=== Required action ===
With the material below, print exactly the lines between the line holding "Instruction: Show the" and the line holding "Open the ArcticNet", inclusive. Add nothing else.

=== Data under study ===
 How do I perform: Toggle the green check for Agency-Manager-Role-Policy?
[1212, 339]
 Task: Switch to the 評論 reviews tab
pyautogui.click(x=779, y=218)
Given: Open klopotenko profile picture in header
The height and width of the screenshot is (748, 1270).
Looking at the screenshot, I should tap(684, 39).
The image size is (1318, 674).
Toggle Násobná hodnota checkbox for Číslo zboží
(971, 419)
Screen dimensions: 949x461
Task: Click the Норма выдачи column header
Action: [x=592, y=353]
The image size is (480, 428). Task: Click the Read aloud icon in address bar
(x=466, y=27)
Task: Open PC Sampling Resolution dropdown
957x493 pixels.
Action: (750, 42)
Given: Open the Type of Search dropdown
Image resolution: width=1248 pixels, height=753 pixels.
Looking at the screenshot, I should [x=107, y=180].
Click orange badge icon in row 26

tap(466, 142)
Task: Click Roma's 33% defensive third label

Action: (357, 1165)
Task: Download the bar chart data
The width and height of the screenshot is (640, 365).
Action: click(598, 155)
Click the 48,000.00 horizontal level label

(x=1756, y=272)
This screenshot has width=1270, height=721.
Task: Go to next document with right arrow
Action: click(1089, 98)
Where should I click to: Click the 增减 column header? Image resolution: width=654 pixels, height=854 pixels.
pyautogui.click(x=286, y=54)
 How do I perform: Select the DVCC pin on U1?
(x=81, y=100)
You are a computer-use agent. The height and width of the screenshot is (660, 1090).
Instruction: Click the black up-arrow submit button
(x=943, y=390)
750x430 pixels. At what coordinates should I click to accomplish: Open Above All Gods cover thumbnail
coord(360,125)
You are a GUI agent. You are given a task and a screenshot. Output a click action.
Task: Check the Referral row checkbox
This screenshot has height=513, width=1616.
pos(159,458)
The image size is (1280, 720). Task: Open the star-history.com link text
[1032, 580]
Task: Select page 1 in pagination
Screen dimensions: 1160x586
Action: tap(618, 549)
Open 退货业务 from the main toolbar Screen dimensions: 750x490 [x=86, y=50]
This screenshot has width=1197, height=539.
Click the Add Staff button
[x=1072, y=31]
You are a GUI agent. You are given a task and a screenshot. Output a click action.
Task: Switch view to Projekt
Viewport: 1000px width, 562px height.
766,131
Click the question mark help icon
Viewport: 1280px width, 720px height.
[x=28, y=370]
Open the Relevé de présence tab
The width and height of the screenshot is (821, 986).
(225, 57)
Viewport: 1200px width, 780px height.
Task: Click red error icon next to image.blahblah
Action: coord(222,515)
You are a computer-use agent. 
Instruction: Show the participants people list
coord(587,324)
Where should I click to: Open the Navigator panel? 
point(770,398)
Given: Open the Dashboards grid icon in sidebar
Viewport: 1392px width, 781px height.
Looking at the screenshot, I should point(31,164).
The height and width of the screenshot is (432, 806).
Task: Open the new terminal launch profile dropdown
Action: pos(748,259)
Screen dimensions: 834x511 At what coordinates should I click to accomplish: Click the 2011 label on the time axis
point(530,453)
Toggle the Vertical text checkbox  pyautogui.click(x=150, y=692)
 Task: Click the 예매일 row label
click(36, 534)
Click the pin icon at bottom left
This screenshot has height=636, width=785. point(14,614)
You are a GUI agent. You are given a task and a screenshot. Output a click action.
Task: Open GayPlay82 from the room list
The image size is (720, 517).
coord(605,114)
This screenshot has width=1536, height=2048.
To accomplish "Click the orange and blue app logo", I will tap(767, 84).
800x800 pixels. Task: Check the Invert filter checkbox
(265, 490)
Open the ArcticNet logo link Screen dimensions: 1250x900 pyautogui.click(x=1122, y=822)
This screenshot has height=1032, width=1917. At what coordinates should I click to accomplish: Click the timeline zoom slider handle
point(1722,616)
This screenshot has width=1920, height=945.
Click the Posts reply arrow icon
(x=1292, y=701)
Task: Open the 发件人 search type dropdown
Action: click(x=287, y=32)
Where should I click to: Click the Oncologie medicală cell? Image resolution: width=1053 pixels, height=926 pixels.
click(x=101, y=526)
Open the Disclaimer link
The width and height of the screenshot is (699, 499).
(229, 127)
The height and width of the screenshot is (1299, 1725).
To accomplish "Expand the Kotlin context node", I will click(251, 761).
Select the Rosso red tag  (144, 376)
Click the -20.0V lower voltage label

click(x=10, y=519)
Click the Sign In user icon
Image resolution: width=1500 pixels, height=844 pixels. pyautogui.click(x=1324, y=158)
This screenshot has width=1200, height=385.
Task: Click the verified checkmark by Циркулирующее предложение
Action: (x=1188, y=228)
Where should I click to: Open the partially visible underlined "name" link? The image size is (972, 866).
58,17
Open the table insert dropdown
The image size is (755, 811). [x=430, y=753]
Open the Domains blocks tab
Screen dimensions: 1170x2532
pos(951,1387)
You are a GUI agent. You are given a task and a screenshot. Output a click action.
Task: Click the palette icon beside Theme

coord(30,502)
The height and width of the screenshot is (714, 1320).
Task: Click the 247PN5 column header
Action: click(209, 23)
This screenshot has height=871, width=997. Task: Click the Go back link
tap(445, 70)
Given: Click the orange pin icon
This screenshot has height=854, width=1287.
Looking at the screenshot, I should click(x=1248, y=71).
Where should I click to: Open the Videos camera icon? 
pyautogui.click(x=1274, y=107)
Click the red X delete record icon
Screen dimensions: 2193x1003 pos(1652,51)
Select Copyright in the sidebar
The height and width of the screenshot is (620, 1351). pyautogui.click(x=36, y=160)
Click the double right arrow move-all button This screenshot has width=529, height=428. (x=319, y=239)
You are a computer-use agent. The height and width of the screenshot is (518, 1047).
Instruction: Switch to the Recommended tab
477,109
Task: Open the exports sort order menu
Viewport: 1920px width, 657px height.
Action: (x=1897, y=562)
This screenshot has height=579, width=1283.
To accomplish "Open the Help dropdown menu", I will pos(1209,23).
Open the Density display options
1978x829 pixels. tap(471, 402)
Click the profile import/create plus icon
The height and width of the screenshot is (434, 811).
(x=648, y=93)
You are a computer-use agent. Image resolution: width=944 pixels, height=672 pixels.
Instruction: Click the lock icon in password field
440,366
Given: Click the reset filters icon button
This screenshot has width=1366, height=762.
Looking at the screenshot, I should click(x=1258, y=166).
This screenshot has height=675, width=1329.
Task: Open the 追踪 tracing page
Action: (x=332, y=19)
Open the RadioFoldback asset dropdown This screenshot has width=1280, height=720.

=== Expected answer ===
Instruction: Show the participants people list
coord(587,324)
Where should I click to: Open the Navigator panel? 
point(770,398)
Given: Open the Dashboards grid icon in sidebar
Viewport: 1392px width, 781px height.
Looking at the screenshot, I should point(31,164).
The height and width of the screenshot is (432, 806).
Task: Open the new terminal launch profile dropdown
Action: pos(748,259)
Screen dimensions: 834x511 At what coordinates should I click to accomplish: Click the 2011 label on the time axis
point(530,453)
Toggle the Vertical text checkbox  pyautogui.click(x=150, y=692)
 Task: Click the 예매일 row label
click(36, 534)
Click the pin icon at bottom left
This screenshot has height=636, width=785. point(14,614)
You are a GUI agent. You are given a task and a screenshot. Output a click action.
Task: Open GayPlay82 from the room list
The image size is (720, 517).
coord(605,114)
This screenshot has width=1536, height=2048.
To accomplish "Click the orange and blue app logo", I will tap(767, 84).
800x800 pixels. Task: Check the Invert filter checkbox
(265, 490)
Open the ArcticNet logo link Screen dimensions: 1250x900 pyautogui.click(x=1122, y=822)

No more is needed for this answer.